The distinctive features of Object-Oriented Programming are:

  1. Encapsulation - Hiding state / details behind the Object's API (or methods).

The main goal of Encapsulation is separation of concerns, changing the private implementation details of an object should not break its clients' code.

Also, as a secondary "feature", Encapsulation draws a clear boundary between what is implementation and what is interface.

  1. Inheritance - Code reuse mechanism via cloning of state and methods.

The actual details vary from language to language. For e.g.

  • In Java method inheritance is automatic unless you opt-out with final
  • In C++ inheritance is not enabled unless you opt-in with virtual
  • In javascript the inheritance is based on an existing prototype (rather than a template)
  • In lua the inheritance is based on a "meta" table which you can manipulate quite like a regular table

The point is that inheritance as code reuse means different things in different language

  1. Polymorphism - Provides a mechanism for selecting a proper procedural method call via Dynamic Dispatch specifically on the type of the object.

OOP is orthogonal to Encapsulation / Inheritance / Polymorphism

Perhaps the most important point to realize is that OOP does not provide Encapsulation / Inheritance / Polymorphism. In reality, the relationship is opposite, you must have Encapsulation / Inheritance / Polymorphism before you can have OOP. So, you can have Encapsulation, Inheritance, and even Polymorphism in pieces (or all) without having OOP.

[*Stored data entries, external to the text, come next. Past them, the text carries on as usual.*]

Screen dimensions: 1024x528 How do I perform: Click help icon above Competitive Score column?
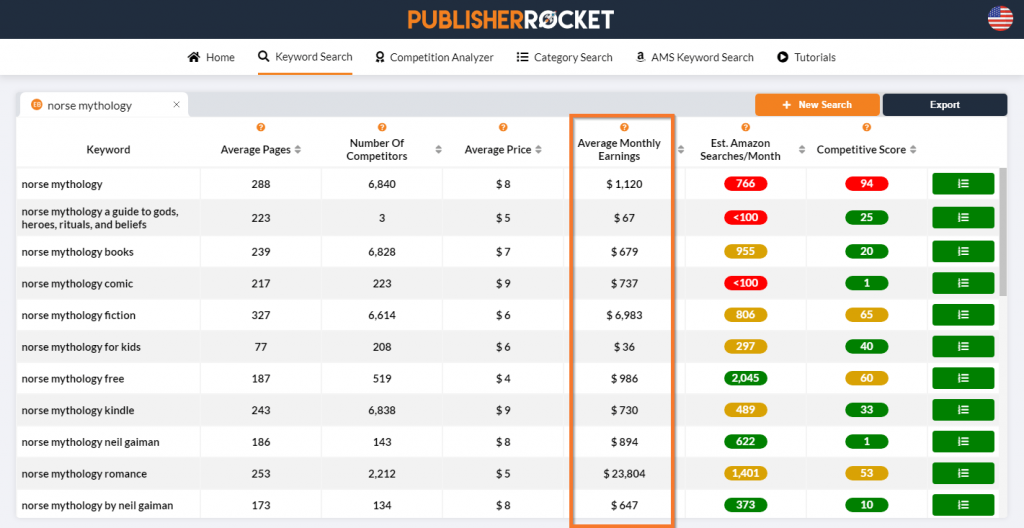866,127
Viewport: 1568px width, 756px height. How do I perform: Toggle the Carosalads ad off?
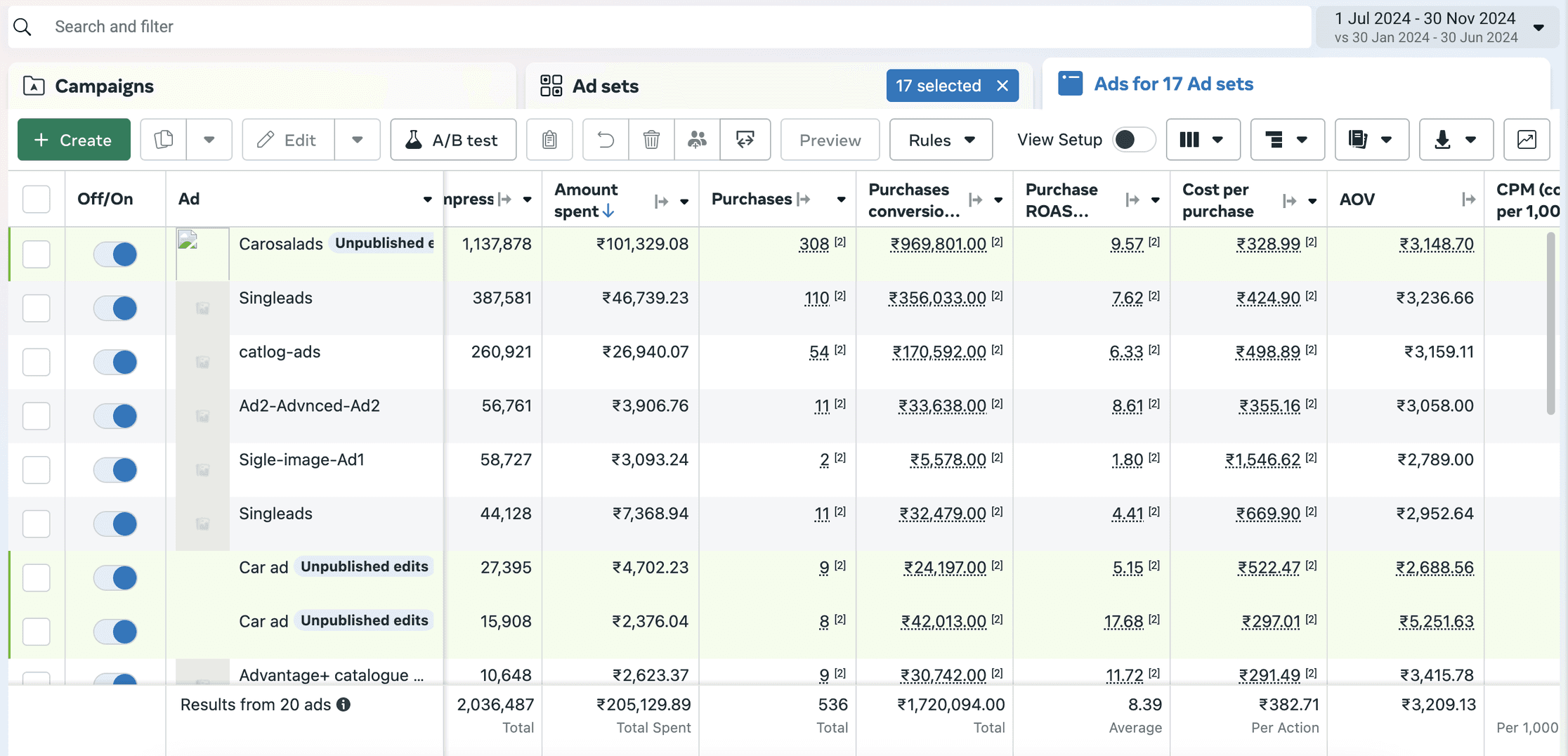tap(115, 254)
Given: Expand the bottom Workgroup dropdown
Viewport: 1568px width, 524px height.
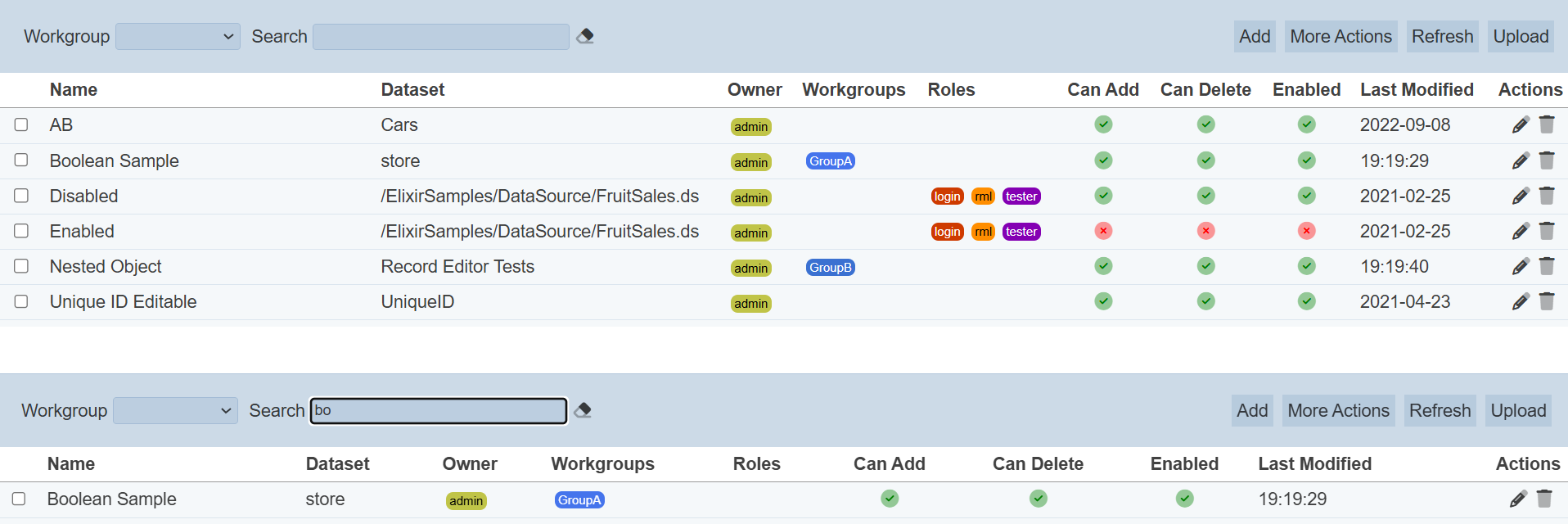Looking at the screenshot, I should tap(175, 411).
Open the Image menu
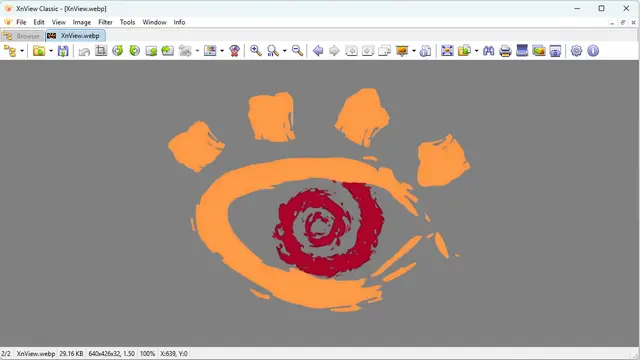Image resolution: width=640 pixels, height=360 pixels. pos(82,22)
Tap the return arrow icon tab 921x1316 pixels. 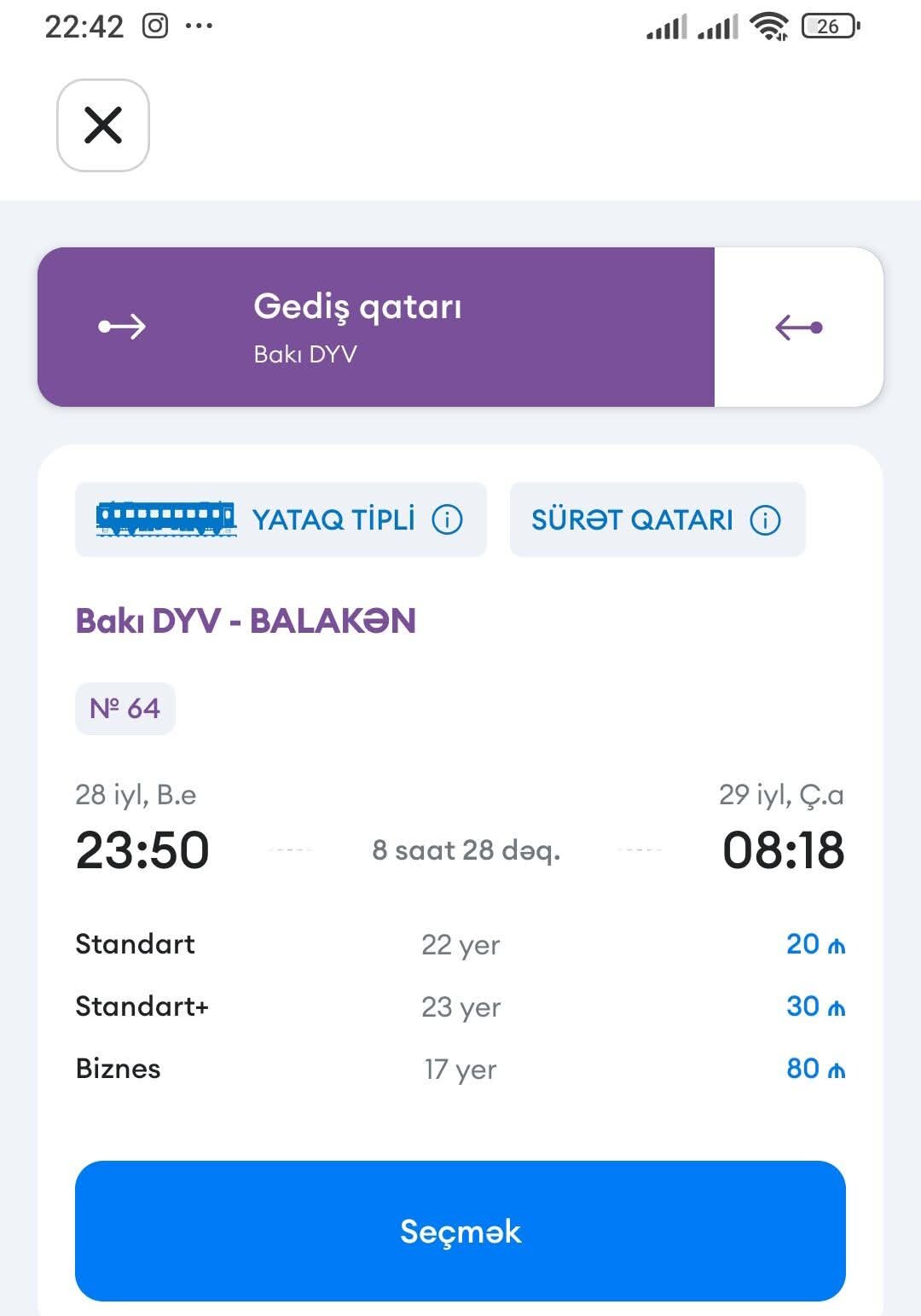[x=798, y=327]
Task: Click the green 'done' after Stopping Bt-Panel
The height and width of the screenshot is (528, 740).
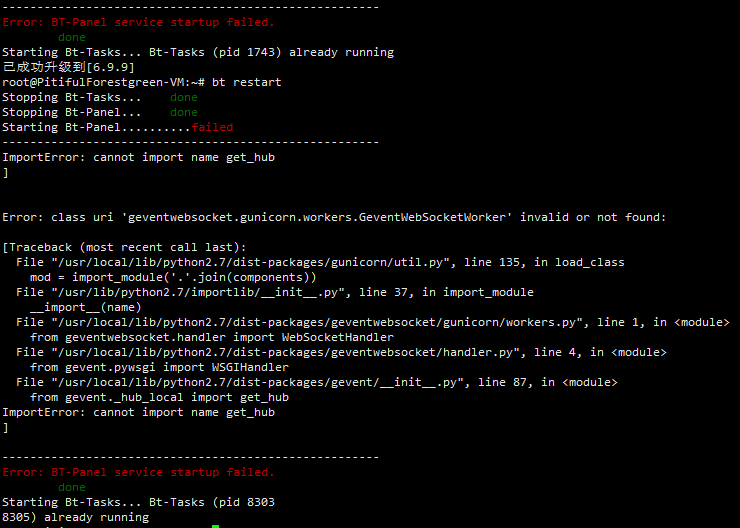Action: pyautogui.click(x=184, y=112)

Case in point, let's look at C examples of how we can implement some or portions of OOP. C is chosen here b/c it is the prime example of a programming language that doesn't implement OOP intrinsically.

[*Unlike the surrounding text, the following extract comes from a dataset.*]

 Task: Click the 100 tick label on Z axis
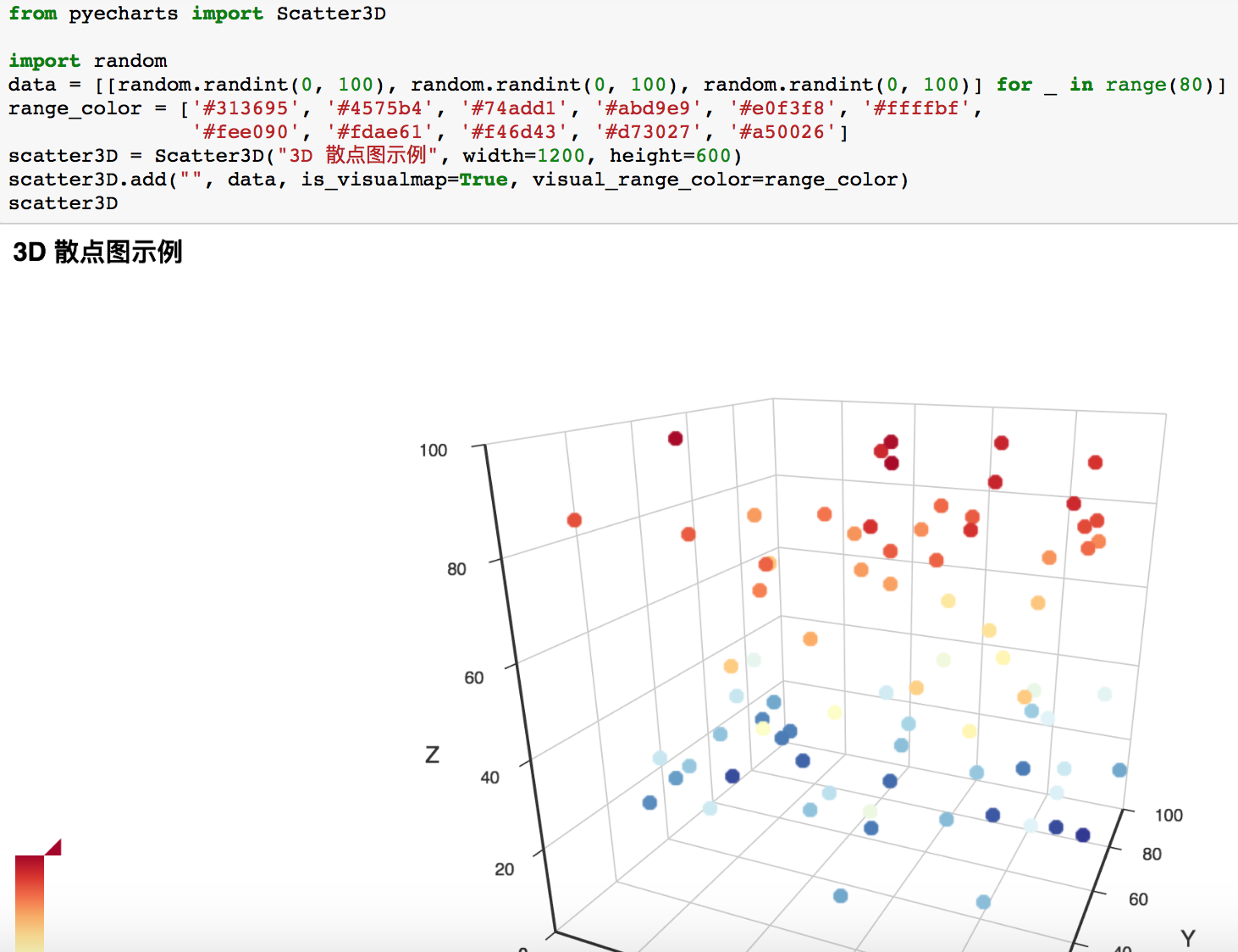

  1. Look at the implementation of FILE inside the libc library. It implements Polymorphism / Encapsulation functionality (ability to read/write from/to file streams) without Inheritance in C. It does it using a virtual dispatch jump table.
  2. Using opaque structs and a collection of public classes in C, one can easily Encapsulate the details from the client. For an interesting example of this, take a look at lua's code at lua_State.
  3. You can also just get Inheritance using just C struct sharing. You can also use -fms-extensions and annonymous structs to make this even more seamless.
  4. Take a look at gnome's GObject. It impements the whole OOP lifecycle with all of Polymorphism / Inheritance / Encapsulation.
  5. IF GObject is too heavy for you, you can also roll Polymorphism / Encapsulation class system on your own using a combination of virtual dispatch jump table with opaque structs. For an example, see this sample code. You can easily extend this with C structural sharing in order to get Inheritance.

Duck Typing and OOP

As an aside, OOP can be "emulated" and portions of its feature can be "compromised".

For e.g., in python, it is possible to just polymorphically substitute an object with another object that is unrelated in terms of inheritance but have a similar method signature.

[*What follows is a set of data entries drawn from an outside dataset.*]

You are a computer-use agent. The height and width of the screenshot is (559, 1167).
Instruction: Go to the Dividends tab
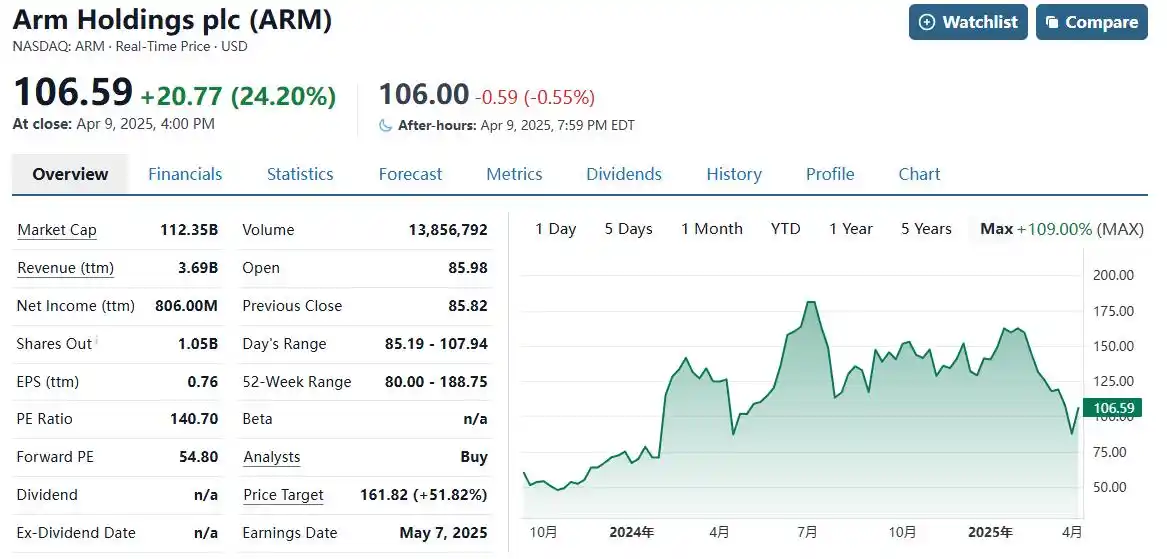(x=624, y=174)
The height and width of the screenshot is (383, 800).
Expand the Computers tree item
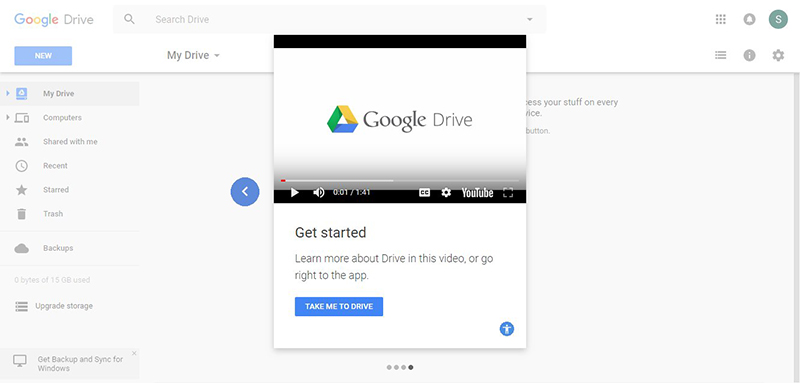tap(8, 117)
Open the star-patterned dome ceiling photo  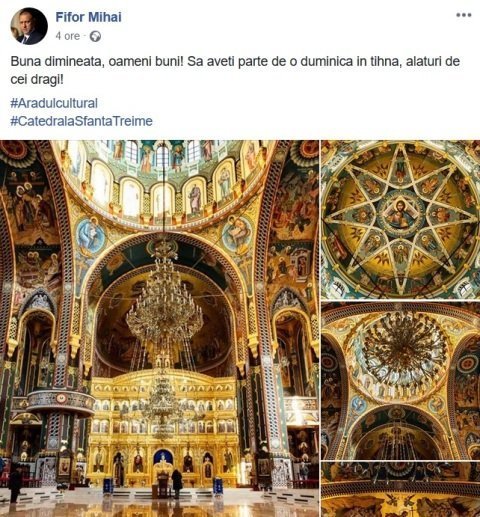pyautogui.click(x=401, y=219)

This notion of duck-typing means that an object is substitute-able with another object provided its API is the same (if it quacks like a "Duck"). This is great for dynamic languages and reduces the burden / ceremony of OOP, but may not be possible for static languages which demands compile time binding.

BTW, this duck-typing does NOT require that all API/method is implemented. Only the API/method used is necessary as there are no enforcement from the compiler/interpreter during duck-typing. (an exception is simply thrown when an unimplemented function are called).

There is also a question of performance b/c this means the compiler / interpreter can not optimize across polymorphic late-binding boundary. Although, technically a JIT could work around this issue.